Inoltre, per rispecchiare la perfezione assoluta, riservata esclusivamente a dei o eroi, si esaltava la nudità per rispetto ed esaltazione della propria magnificenza.

L’ idea del bello e della perfezione venne poi portata alla pittura: basta osservare dipinti famosi come la Gioconda di Leonardo ed ammirarne la bellezza e la perfezione per i canoni di un tempo.

La svolta nella pittura fu data poi dal Botero, il quale dipingeva personaggi pingui, poiché questa era la sua forma di perfezione.

Tanti likes? Sei perfetto!

Venendo ai giorni d’ oggi, la perfezione non viene più esaltata dagli altri, bensì giudicata dagli altri, e nella maggior parte dei casi è puramente fisiognomica.

I social media, uno su tutti Instagram, ci bombardano con foto nelle quali ci sono personaggi che vogliono per forza migliorarsi, al punto da diventare perfetti.

La maggiore diffusione di prodotti di bellezza sottolinea questo fatto: perfezione fisica.

L’ eccellere sugli altri, però, può riguardare anche la vita quotidiana, attraverso routine che vengono postate sui social, nelle quali osserviamo cose astruse, che nessuno di noi che non ha possibilità può fare quotidianamente.

Una perfezione psicologica che coinvolge tutti, come in una gara nel quale ognuno brava ad arrivare primo e a dire: “Vedete?

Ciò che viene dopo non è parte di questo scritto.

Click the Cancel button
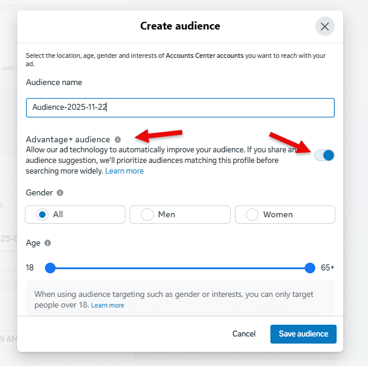The height and width of the screenshot is (366, 368). coord(244,334)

Io sono perfetto, voi siete solo nella comune normalità”.

I danni del perfezionismo

Però, come tutto nella vita, il troppo stroppia, infatti vediamo incidenti di bellezza o esagerazioni che possono portare danni permanenti a volte.

Psicologicamente, la perfezione deriva dall’ autostima e dal proprio Io narcisistico, il quale brama visibilità e volgarmente è come un pavone che scioglie e mostra la sua ruota.

Perfezione
Ricerca della perfezione.

Toccare il fondo a volte è possibile: casi di bulimia sono sempre più diffusi tra gli adolescenti che osservano dai social le figure alle quali si ispirano e recano danni al proprio fisico per due motivi differenti:

  • Notare un personaggio famoso fisicamente perfetto ed accorciare la strada per raggiungerlo.
  • Sapere che non si potranno mai raggiungere tali livelli di perfezione e dunque riversare la colpa sul proprio aspetto e sulla propria salute mentale (bulimia e depressione).

Cosa fare per evitare gravi conseguenze?

La risposta è semplice: pensare innanzitutto che ognuno di noi è a modo suo e che non serve il giudizio degli altri riguardo qualcosa di serio come la salute fisica e mentale.

Tutti quanti abbiamo le nostre armi, basta gestirle appieno e osservare una vita dove noi siamo l centro e i protagonisti assoluti.

D’ altra parte, come diceva un vecchio proverbio: “nessuno è perfetto“. Però purtroppo oggi è tutta una questione di likes.